- **Exercise brief**: What lines of the material hold the string "table"? Pull each of them out.

- **Input data**:
● ● ●

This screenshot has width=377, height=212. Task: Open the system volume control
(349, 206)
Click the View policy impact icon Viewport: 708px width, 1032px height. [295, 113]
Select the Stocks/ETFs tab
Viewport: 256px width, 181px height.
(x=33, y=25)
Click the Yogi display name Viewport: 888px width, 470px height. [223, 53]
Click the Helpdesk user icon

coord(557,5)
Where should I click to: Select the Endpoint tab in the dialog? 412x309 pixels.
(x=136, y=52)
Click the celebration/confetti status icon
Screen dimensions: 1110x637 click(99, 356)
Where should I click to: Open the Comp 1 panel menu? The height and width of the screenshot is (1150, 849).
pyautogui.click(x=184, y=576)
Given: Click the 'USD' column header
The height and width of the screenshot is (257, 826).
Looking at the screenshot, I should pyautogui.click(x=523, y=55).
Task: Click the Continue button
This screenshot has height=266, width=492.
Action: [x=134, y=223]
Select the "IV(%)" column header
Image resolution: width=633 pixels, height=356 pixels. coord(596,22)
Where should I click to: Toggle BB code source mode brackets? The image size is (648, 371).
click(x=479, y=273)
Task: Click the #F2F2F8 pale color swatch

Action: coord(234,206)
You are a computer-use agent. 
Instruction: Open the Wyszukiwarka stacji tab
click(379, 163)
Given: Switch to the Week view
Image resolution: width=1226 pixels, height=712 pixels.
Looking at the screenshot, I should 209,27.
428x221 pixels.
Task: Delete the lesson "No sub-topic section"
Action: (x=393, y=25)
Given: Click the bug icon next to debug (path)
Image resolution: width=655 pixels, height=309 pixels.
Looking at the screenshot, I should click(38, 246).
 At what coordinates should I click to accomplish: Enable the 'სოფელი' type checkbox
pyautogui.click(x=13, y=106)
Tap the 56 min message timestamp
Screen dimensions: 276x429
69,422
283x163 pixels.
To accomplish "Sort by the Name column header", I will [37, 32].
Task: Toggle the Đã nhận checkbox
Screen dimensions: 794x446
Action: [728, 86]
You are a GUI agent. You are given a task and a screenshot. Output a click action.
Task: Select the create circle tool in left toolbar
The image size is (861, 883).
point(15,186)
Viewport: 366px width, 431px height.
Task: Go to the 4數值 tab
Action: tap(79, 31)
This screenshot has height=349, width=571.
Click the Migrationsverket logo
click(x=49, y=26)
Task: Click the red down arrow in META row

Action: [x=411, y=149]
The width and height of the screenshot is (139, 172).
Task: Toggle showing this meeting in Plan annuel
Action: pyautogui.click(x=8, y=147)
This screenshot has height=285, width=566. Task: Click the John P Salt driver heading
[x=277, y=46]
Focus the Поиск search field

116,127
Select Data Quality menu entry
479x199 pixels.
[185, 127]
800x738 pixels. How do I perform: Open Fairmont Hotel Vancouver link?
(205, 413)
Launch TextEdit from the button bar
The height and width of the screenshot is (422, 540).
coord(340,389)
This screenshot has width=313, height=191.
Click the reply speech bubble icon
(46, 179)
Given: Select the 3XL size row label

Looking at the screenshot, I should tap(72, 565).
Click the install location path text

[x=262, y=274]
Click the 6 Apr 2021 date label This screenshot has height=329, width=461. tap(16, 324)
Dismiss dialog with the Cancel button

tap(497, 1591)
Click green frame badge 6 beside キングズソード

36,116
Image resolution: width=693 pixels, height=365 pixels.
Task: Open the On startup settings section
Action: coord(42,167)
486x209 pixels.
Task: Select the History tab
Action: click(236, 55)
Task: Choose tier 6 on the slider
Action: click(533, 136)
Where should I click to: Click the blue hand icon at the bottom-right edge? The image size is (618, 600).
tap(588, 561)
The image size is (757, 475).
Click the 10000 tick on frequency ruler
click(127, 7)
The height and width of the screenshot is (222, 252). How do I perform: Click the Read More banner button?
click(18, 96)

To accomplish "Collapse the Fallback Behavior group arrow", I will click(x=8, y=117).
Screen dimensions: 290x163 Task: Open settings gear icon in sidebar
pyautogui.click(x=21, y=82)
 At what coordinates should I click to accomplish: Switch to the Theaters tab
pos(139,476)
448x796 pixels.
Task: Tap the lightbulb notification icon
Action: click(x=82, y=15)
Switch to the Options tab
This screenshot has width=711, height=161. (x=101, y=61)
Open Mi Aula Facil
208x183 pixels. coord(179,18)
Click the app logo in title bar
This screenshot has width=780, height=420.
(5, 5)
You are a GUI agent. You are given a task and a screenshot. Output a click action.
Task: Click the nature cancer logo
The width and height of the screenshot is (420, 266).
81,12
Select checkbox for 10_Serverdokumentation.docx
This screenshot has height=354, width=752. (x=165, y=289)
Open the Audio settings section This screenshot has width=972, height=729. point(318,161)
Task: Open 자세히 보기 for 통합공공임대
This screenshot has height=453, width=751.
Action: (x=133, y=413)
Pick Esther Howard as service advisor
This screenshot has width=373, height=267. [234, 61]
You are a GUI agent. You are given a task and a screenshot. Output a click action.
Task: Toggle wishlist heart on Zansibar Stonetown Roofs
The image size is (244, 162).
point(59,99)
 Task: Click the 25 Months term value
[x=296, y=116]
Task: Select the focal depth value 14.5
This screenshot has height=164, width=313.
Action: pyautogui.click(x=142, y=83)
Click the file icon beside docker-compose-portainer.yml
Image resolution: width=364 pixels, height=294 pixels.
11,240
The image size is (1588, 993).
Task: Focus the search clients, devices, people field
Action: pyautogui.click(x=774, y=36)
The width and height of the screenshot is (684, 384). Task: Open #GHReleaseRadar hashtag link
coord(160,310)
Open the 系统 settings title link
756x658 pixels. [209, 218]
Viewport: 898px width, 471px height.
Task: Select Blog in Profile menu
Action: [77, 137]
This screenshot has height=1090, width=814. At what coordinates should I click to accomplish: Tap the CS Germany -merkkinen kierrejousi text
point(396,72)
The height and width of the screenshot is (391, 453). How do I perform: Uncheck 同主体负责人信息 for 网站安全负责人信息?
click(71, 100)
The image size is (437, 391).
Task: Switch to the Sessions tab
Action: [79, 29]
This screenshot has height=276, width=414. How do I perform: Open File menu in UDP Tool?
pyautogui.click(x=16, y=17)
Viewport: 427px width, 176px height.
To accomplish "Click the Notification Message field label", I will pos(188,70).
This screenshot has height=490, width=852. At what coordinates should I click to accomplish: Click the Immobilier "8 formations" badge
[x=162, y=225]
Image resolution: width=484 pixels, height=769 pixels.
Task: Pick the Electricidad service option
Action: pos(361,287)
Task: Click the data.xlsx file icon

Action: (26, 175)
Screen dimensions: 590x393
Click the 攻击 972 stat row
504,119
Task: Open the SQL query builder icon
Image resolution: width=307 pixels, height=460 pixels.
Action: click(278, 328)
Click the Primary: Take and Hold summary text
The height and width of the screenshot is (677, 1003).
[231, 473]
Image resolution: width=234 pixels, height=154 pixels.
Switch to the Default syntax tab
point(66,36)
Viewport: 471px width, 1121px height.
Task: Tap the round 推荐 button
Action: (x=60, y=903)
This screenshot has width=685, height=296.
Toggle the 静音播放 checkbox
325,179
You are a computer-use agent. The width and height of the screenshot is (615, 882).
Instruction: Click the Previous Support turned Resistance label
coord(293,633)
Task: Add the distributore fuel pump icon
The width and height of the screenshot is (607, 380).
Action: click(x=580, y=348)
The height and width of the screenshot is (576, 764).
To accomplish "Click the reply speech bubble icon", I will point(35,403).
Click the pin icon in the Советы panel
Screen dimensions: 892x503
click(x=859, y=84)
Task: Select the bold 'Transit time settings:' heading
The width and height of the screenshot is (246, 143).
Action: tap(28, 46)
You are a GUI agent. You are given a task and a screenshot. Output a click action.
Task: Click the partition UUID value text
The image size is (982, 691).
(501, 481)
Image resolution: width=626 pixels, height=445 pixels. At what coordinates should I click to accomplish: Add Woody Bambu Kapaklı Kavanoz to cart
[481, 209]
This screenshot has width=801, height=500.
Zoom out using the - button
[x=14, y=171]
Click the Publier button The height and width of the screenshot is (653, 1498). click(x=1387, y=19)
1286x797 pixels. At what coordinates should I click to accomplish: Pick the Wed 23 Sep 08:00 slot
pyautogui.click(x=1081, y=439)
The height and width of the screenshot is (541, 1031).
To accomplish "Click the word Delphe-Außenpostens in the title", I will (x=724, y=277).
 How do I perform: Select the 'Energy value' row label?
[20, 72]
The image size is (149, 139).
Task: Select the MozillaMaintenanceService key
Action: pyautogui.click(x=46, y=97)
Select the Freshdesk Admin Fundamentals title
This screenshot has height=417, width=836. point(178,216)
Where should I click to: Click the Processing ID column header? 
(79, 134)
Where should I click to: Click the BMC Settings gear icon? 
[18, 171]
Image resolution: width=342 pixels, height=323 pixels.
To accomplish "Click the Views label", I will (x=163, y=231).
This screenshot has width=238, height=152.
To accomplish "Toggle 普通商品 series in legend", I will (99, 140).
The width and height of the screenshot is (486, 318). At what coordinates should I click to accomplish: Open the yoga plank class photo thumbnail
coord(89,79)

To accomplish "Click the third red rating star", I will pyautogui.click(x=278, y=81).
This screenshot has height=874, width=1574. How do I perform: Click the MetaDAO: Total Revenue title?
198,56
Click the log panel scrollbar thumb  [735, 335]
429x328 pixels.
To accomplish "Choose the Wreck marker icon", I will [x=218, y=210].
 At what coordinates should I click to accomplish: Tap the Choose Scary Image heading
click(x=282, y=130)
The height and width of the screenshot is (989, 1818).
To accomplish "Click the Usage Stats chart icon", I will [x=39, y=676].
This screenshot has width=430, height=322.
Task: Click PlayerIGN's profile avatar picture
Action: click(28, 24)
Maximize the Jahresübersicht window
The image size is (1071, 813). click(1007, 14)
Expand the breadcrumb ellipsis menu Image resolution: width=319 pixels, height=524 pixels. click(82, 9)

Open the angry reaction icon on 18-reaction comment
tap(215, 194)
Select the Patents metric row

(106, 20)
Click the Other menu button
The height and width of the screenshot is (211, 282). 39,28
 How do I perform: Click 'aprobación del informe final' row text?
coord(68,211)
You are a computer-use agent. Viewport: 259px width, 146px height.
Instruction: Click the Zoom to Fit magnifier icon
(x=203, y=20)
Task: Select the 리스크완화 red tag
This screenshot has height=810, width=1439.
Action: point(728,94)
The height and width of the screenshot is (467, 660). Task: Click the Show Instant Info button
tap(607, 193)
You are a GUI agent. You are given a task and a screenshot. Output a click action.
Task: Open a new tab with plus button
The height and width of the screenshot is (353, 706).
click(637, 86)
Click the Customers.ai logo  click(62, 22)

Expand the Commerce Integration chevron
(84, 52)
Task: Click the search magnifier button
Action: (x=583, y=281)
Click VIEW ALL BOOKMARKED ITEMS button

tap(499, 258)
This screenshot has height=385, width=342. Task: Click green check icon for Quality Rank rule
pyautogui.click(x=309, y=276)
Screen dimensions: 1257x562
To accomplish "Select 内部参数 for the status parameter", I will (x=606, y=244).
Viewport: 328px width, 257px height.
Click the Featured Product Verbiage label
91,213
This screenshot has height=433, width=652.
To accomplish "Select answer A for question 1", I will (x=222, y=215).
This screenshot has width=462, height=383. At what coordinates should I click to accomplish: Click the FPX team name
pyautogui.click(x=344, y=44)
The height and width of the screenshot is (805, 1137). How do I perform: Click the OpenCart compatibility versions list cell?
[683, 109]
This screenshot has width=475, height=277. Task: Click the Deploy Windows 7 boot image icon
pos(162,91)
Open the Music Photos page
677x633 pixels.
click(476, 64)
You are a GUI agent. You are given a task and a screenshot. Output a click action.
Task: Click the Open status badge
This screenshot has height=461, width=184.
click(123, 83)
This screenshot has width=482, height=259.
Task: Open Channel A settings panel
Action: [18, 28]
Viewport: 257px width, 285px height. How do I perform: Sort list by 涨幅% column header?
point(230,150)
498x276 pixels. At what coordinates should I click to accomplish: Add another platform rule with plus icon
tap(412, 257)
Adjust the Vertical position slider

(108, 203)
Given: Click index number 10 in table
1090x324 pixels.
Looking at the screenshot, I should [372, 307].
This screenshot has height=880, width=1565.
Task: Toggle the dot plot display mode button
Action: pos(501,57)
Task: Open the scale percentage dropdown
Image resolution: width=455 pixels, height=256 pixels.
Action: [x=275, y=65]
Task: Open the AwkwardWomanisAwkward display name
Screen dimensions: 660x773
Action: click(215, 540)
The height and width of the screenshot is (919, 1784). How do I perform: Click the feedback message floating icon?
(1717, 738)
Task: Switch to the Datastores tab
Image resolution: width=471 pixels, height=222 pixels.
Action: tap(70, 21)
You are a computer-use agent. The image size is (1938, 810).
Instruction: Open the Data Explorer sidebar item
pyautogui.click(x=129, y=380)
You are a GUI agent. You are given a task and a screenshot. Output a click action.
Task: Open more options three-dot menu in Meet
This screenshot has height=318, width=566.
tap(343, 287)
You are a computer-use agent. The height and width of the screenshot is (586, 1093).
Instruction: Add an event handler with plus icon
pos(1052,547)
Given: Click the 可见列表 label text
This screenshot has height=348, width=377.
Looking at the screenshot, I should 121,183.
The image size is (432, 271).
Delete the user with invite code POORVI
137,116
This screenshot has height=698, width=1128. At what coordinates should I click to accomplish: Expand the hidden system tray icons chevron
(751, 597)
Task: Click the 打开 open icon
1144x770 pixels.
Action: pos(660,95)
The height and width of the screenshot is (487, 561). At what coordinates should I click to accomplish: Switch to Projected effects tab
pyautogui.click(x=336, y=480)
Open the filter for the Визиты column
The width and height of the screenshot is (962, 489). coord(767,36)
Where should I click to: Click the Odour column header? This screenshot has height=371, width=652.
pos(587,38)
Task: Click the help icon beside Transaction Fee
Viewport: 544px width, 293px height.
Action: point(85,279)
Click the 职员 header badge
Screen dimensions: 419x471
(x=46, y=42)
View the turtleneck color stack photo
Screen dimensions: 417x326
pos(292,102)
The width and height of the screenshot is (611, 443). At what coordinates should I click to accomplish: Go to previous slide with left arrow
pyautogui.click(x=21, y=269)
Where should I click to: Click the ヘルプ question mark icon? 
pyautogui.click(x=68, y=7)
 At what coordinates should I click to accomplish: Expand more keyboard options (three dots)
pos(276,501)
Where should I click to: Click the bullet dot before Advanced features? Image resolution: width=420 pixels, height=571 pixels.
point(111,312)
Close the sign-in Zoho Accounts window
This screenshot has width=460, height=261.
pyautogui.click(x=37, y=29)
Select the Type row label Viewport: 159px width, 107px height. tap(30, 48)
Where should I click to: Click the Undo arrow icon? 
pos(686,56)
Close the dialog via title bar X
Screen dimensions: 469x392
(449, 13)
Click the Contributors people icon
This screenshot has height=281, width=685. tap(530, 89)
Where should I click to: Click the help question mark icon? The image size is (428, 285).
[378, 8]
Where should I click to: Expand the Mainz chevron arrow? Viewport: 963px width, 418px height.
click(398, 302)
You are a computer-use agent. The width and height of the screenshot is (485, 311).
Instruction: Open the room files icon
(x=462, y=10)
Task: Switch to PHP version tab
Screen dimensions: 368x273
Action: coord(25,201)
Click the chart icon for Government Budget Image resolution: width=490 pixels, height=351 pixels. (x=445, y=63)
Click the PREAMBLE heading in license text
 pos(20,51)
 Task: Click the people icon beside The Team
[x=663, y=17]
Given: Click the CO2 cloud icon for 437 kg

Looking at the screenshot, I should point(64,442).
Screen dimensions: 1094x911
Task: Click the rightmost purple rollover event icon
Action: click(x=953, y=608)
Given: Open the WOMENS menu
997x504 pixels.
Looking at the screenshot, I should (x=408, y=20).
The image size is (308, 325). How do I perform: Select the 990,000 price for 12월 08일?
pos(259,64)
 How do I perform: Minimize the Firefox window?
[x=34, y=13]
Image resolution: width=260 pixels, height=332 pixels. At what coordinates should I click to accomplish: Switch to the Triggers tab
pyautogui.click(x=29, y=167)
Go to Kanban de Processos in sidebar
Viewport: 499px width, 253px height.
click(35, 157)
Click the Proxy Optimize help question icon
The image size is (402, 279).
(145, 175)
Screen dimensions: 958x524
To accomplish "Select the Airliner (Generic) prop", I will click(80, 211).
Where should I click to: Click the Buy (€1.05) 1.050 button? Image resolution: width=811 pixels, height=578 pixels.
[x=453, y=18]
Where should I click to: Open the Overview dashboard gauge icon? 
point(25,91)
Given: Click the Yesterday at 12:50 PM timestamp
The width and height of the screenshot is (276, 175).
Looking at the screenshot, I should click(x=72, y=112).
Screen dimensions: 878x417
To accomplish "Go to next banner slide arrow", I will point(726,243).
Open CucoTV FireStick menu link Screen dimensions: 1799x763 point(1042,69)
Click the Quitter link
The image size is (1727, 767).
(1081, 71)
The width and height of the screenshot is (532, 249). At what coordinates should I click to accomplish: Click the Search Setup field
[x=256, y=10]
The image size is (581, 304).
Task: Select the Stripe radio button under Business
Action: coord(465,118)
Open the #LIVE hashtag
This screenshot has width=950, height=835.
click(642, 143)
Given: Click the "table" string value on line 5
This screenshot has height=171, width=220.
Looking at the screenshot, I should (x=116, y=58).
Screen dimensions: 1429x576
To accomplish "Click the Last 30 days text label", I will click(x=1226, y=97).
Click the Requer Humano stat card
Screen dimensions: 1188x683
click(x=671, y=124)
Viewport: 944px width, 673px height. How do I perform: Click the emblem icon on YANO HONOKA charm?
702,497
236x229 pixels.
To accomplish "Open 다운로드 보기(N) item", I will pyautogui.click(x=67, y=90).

● ● ●

- **Response for this exercise**:
Given: Click index number 10 in table
Given: Click the "table" string value on line 5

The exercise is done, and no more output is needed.